Os agentes passaram a revisitar conteúdos de matérias ligadas à prevenção e combate a tráfico de droga, para identificação eficaz de quem a transporta. Nos últimos 12 meses foram incineradas em Sofala cerca de uma tonelada e meia de várias drogas apreendidas em diversos locais.
Alfeu Sitoe, porta-voz do SERNIC em Sofala, explicou que todas as iniciativas em curso decorrem sob coordenação daquela força policial, mas envolvendo também os setores da Educação, órgãos da Administração da Justiça, Autoridade Tributária, Migração, igrejas e mesmo as famílias de jovens e adolescentes.
De resto, a própria força policial de investigação criminal está consciente das zonas da cidade conhecidas dos traficantes, inclusive com a presença da atividade numa rede considerada empresarial e com revendedores de droga até com contratos.
“Aquele local onde há essas atividades de venda e consumo de droga pertence a uma entidade que tem a responsabilidade de tirar aquela gente que está aí”, admitiu Alfeu Sitoe.

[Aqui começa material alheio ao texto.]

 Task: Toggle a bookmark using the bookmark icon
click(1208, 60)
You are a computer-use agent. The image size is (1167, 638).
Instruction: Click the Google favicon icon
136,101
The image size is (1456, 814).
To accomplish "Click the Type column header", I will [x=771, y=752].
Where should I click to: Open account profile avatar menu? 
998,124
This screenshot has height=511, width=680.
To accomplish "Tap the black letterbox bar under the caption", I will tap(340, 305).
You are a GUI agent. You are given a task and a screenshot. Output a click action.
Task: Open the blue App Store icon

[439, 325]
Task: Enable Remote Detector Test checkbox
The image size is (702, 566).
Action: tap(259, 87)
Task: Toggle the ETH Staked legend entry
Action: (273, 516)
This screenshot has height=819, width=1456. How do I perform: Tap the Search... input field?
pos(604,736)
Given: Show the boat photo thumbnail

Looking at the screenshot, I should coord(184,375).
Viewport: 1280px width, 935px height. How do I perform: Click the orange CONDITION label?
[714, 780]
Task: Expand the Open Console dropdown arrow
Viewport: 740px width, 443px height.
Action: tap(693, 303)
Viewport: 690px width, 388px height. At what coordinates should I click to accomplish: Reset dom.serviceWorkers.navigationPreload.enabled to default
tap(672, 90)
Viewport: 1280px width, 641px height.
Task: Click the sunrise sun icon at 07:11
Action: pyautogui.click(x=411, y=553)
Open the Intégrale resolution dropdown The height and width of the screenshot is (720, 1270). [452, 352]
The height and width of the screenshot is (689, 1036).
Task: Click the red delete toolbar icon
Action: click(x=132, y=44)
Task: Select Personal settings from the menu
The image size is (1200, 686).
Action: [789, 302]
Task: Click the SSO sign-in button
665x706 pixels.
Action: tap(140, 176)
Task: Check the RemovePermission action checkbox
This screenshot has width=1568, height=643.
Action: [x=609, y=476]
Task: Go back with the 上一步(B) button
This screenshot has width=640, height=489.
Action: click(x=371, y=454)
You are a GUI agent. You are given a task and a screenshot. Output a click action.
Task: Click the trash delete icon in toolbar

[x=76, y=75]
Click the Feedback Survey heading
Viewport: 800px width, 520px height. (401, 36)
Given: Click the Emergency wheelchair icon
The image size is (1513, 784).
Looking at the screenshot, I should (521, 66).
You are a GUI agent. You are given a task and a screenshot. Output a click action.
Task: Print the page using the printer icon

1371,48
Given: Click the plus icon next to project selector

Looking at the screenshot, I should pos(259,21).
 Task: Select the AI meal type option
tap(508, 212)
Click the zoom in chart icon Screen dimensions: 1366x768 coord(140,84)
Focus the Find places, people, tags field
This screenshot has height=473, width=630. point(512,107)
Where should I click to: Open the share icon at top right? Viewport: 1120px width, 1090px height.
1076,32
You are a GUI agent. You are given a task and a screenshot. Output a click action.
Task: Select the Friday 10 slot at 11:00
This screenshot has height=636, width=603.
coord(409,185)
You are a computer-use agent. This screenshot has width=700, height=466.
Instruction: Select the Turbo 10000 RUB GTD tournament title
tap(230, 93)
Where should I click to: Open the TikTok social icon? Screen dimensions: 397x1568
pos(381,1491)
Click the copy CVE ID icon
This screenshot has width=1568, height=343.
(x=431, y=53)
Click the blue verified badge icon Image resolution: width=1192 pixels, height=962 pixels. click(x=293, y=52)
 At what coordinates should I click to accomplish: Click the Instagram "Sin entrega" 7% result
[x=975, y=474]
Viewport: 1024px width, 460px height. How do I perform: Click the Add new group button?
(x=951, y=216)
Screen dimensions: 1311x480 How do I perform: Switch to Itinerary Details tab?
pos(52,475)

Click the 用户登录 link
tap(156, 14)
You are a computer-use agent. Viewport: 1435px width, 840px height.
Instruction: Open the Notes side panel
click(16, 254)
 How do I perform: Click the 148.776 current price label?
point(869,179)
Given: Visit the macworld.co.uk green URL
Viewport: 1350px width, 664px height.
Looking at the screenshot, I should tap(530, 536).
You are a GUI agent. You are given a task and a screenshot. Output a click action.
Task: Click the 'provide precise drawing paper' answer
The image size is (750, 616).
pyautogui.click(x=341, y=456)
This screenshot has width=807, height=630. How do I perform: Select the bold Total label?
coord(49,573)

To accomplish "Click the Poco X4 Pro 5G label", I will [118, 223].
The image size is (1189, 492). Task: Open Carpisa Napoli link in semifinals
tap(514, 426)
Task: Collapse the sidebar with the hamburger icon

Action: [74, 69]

“Acreditamos que estão aí ilegalmente, não fazem parte do vínculo contratual com esta empresa proprietária daquele lugar, então pode usar-se esta empresa ou esta empresa pode tomar a iniciativa e não só esperar que haja um combate como tal”, apelou, sobre um local considerado “chamativo e convidativo” para aquelas actividades, em pleno Bairro do Pioneiro, outro ponto onde se multiplicam as “bocas de fumo” na cidade da Beira.
Alfeu Sitoe avançou que no ano passado, numa operação, foram apreendidos no interior de uma viatura de transporte de passageiros quantidades consideradas industriais de canábis sativa, vulgarmente conhecida por ‘canábis swazi gold’, tendo sido detido o cobrador e o motorista por conivência com o crime de tráfico de droga.
“Uma empresa de transporte público no seu terminal, fomos lá e já tínhamos informação que aquele autocarro trazia algumas quantidades e conseguimos apreender. E era essa ‘canábis suazi gold’ e nessa apreensão o cobrador ficou responsabilizado porque ele é que recebeu a encomenda, sabia o que é e sabia a quem havia de entregar”, rematou.
O porta-voz do gabinete de combate à droga na província de Sofala, António Semente, explicou à Lusa que para travar a circulação da canábis sativa, cocaína e heroína, as drogas mais apreendidas pela polícia, decorre na cidade da Beira a formação de agentes que trabalham nas áreas tidas como centro de trânsito e comercialização destes produtos.
“Temos que chamar atenção a nós todos, que somos os pais, que somos encarregado de educação, para podermos ajudar os nossos filhos que consumir a canábis não faz bem ao indivíduo”, concluiu.